Wirral council is committing millions of pounds to ensure care workers on the frontline of dealing with the coronavirus are better paid.
The authority is using part of the extra Government funding for tackling coronavirus to help bring care sector workers up to the Real Living Wage.
The decision was made and agreed by leaders of all political groups on Wirral Council.
Calculated independently from Government, the real living wage was devised by the Living Wage Foundation. It is a voluntary scheme based on costs such as food, clothing and household bills and is currently £9.30 an hour for those working outside London.
It is estimated that one in five workers in the UK earn below the Living Wage Foundation rate.

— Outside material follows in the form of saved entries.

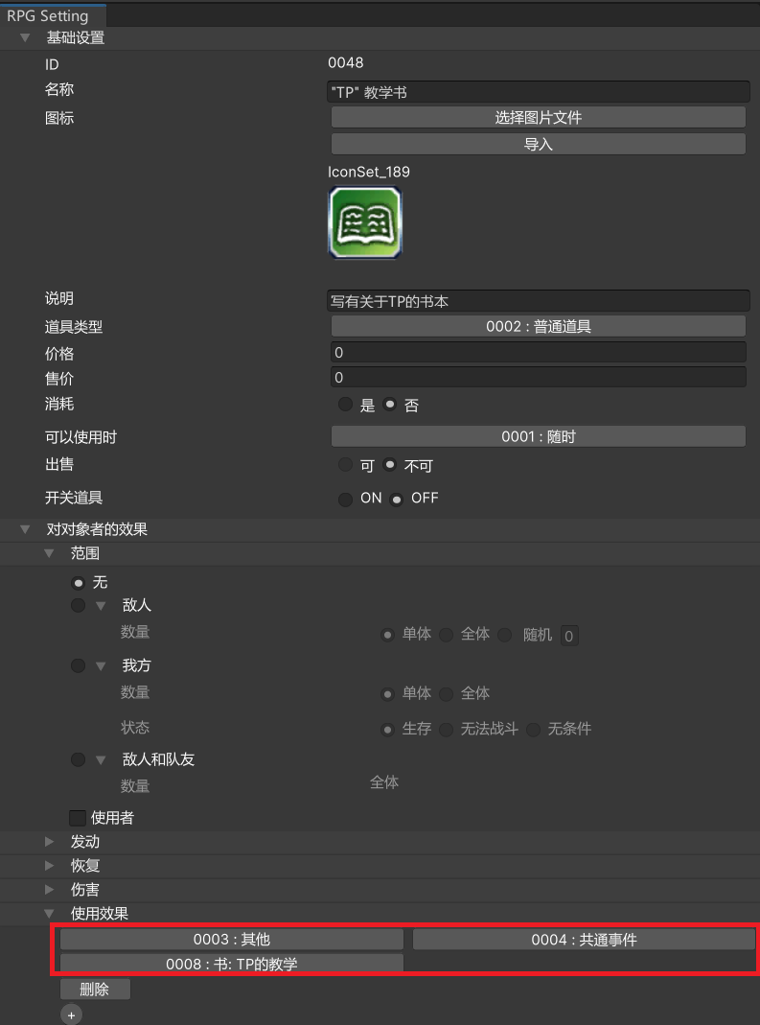Choose 我方 as the range target
This screenshot has height=1025, width=760.
point(78,665)
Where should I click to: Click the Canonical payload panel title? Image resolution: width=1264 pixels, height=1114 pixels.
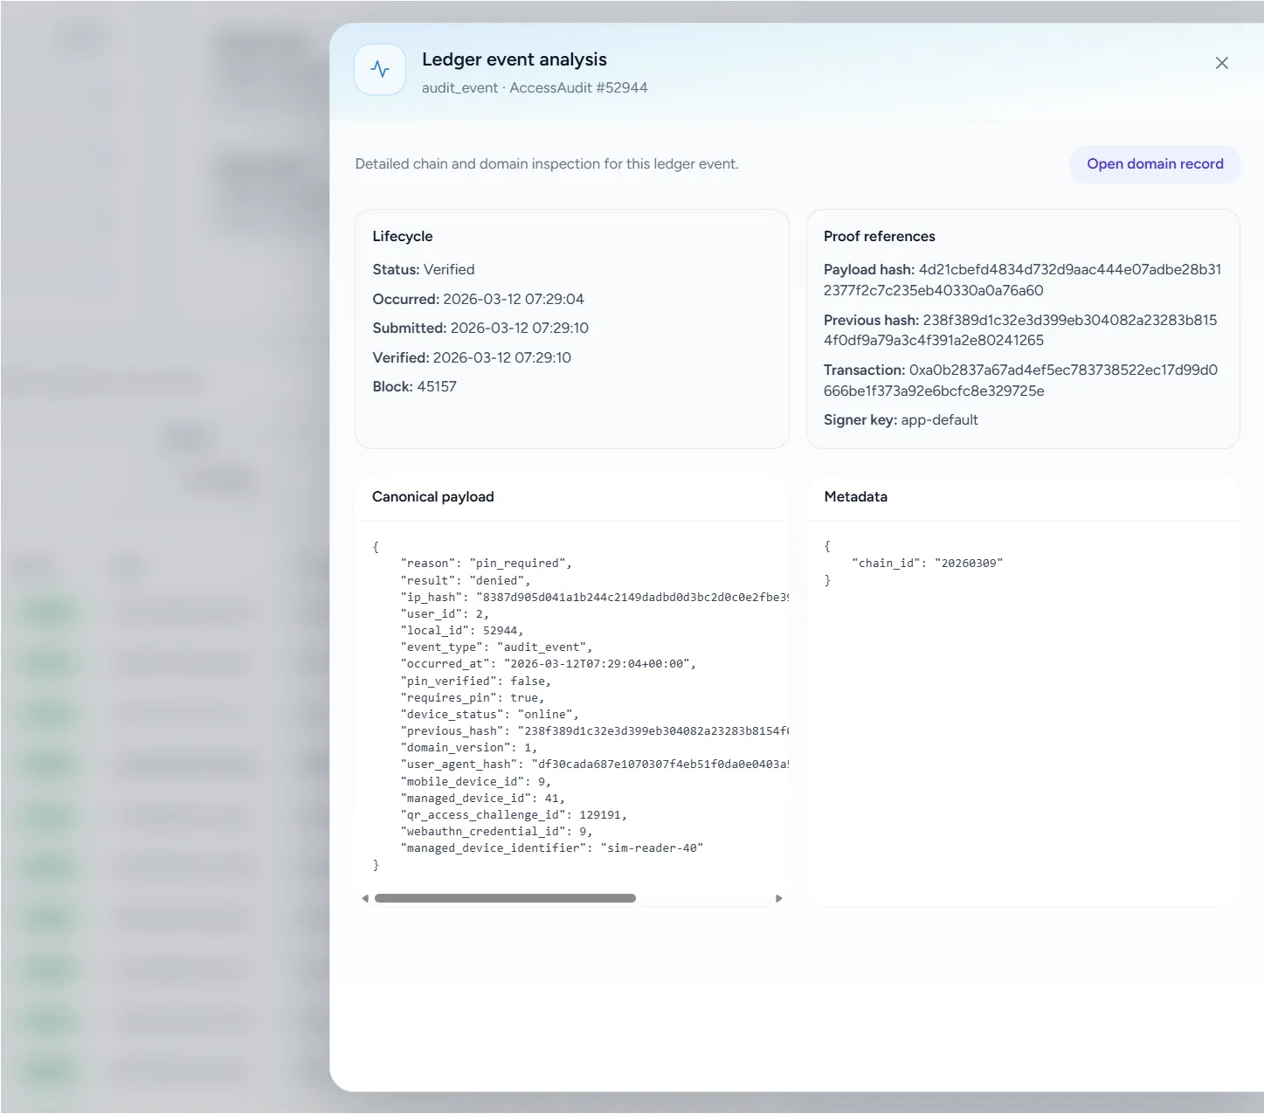433,496
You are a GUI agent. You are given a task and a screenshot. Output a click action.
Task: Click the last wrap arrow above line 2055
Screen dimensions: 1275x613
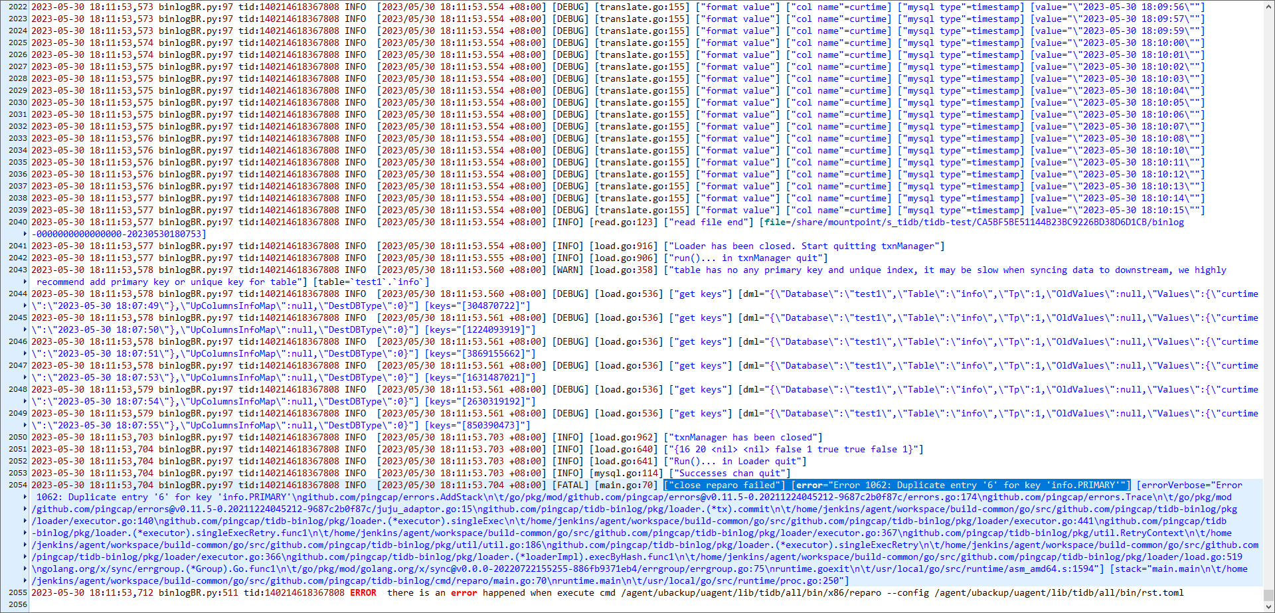25,581
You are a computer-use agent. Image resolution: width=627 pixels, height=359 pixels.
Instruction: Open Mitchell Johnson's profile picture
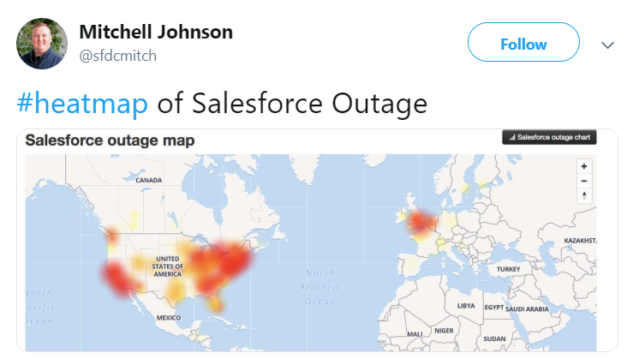42,44
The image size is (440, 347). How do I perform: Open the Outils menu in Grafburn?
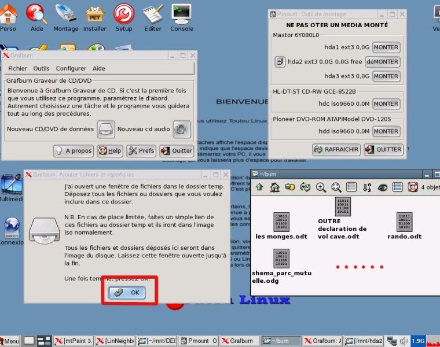point(41,68)
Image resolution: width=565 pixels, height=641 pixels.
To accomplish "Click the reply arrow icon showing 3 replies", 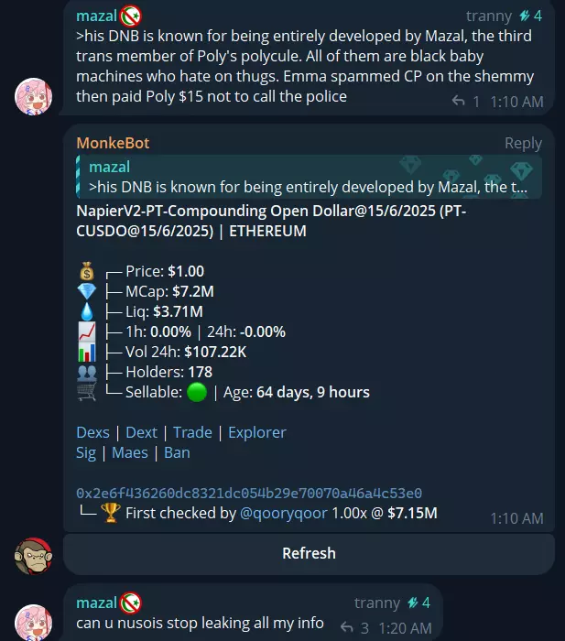I will (347, 627).
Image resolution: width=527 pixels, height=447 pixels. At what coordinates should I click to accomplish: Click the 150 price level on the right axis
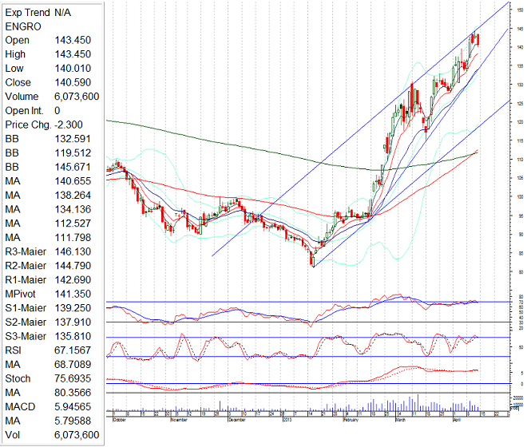[519, 10]
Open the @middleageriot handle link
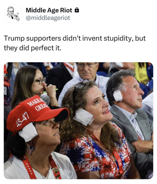Image resolution: width=157 pixels, height=184 pixels. tap(48, 18)
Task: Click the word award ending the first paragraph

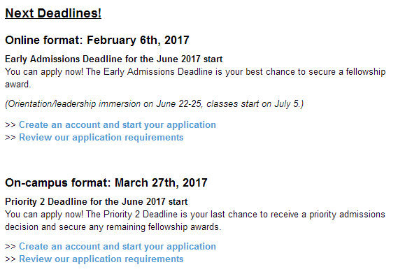Action: (17, 85)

The scheme is separate to the statutory National Living Wage, which is the legally-binding hourly rate.
The aim is to help the care sector retain and recruit staff who each day are on the frontline of the response to the coronavirus pandemic. The contracts with the care providers will be updated to ensure the additional funding is passed on to frontline staff.
Leader of Wirral Council, Cllr Pat Hackett, said: “This move was unanimously agreed by all group leaders on the council and shows our joint commitment to helping those on the frontline of tackling coronavirus.

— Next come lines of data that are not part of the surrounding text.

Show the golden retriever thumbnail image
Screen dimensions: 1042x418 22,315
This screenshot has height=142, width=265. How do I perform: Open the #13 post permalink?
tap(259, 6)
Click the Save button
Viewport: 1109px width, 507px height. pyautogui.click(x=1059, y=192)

“This is about supporting our care sector workers at a time when we need them more than ever. Care workers are, day in and day out, helping and protecting the most vulnerable members of our communities.

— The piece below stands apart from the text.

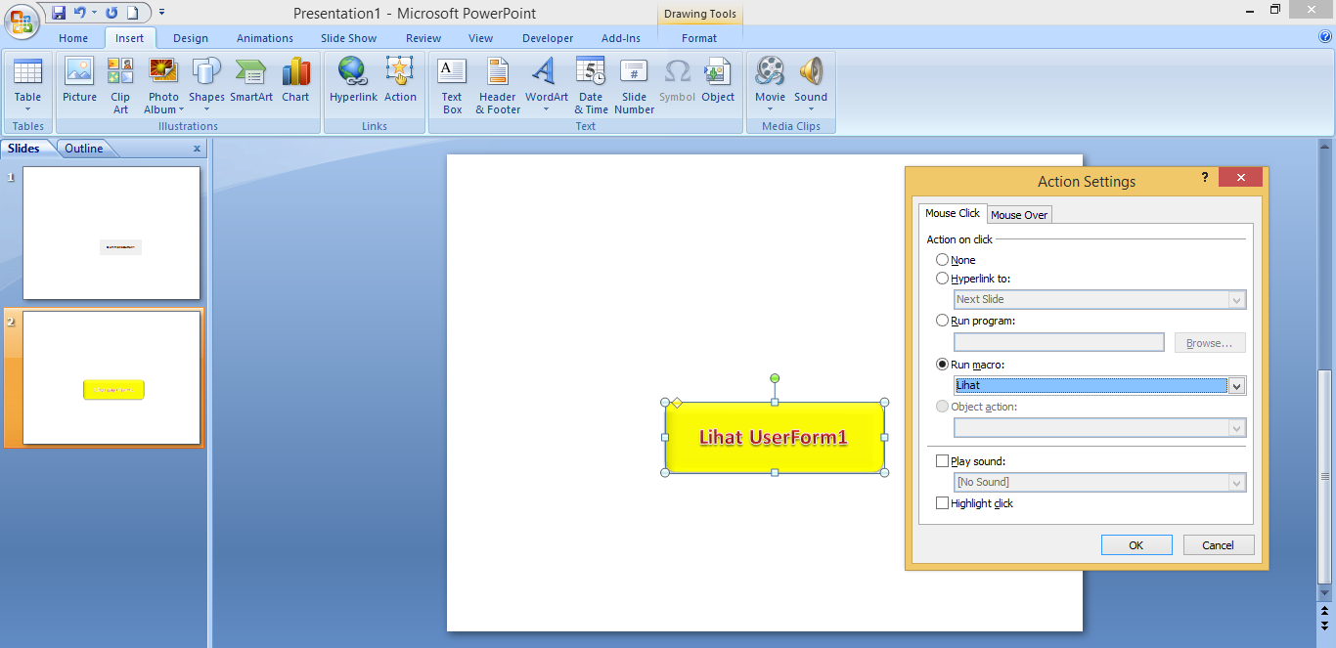This screenshot has width=1336, height=648.
Task: Enable the Play sound checkbox
Action: 942,460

“The Government is providing additional funding to local authorities to help us through this crisis and it is only right that we use it in this way to support our frontline workers in recognition of the importance of their role.
“I hope this will go some way to showing our gratitude to those working in the care sector.”
The funding totalling £2.9 million will allow for a six month increase to the care sector, including care home operators, to help them boost the wages of their staff.
This follows a one-off payment to care homes in Wirral of £200 per council placement to help them with additional costs of cleaning products and higher prices for food.